Library to query HTML with XPath in Java?

2019-01-15 04:49发布

问题:

Can anyone recommend me a java library to allow me XPath Queries over URLs? I've tried JAXP without success.

Thank you.

回答1:

jsoup, Java HTML Parser Very similar to jQuery syntax way.



回答2:

There are several different approaches to this documented on the Web:

Using HtmlCleaner

  • HtmlCleaner / Java DOM parser - Using XPath Contains against HTML in Java (This is the way I recommend)
  • HtmlCleaner itself has a built in utility supporting XPath - See the javadocs http://htmlcleaner.sourceforge.net/doc/org/htmlcleaner/XPather.html or this example http://thinkandroid.wordpress.com/2010/01/05/using-xpath-and-html-cleaner-to-parse-html-xml/

Using Jericho

  • Jericho and Jaxen http://sujitpal.blogspot.com/2009/04/xpath-over-html-using-jericho-and-jaxen.html

I have tried a few different variations of these approaches, i.e. HtmlParser plus the Java DOM parser, and JSoup plus Jaxen, but the combination that worked best is HtmlCleaner plus the Java DOM parser. The next best combination was Jericho plus Jaxen.



回答3:

You could use TagSoup together with Saxon.
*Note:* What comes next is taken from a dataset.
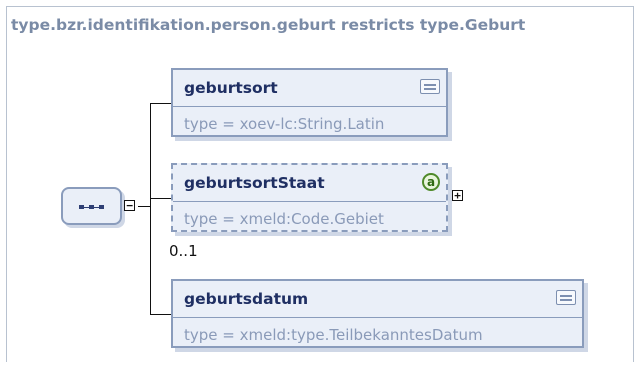  Describe the element at coordinates (144, 206) in the screenshot. I see `connector-seq-to-bracket` at that location.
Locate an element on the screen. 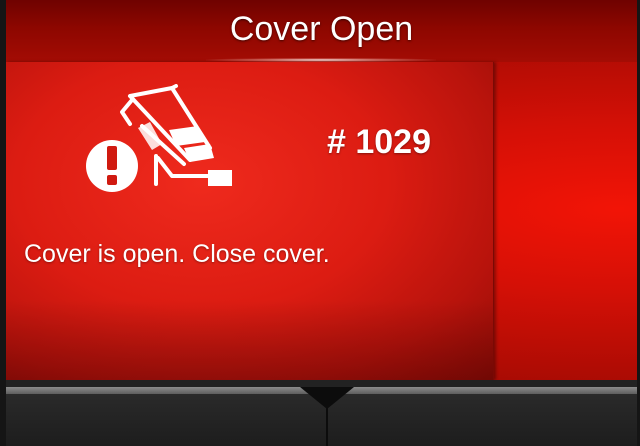 This screenshot has width=640, height=446. title-bar: Cover Open is located at coordinates (322, 31).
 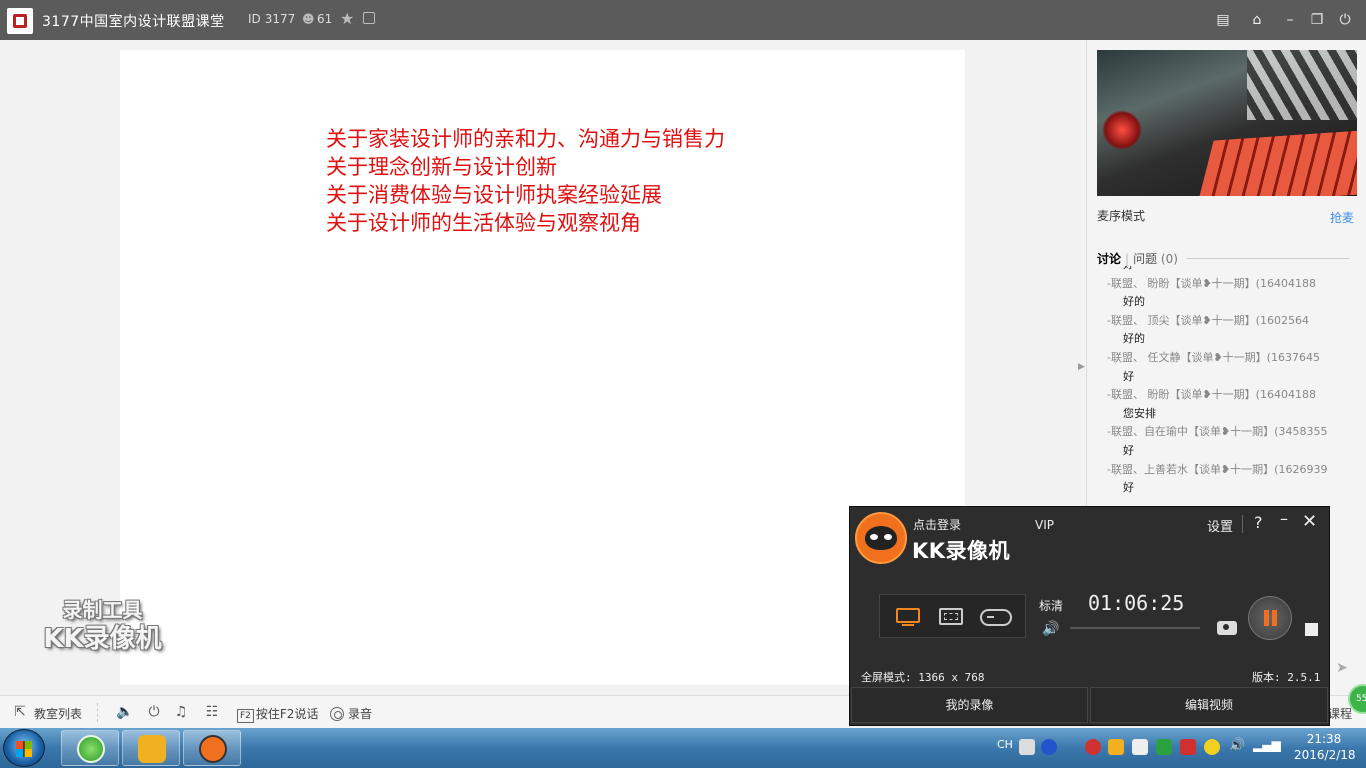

That way you simply replace any XML SAX parser used with TagSoup and the XPath 2.0 or XSLT 2.0 or XQuery 1.0 implementation works as usual.



回答4:

I've used JTidy to make HTML into a proper DOM, then used plain XPath to query the DOM.

If you want to do cross-document/cross-URL queries, better use JTidy with XQuery.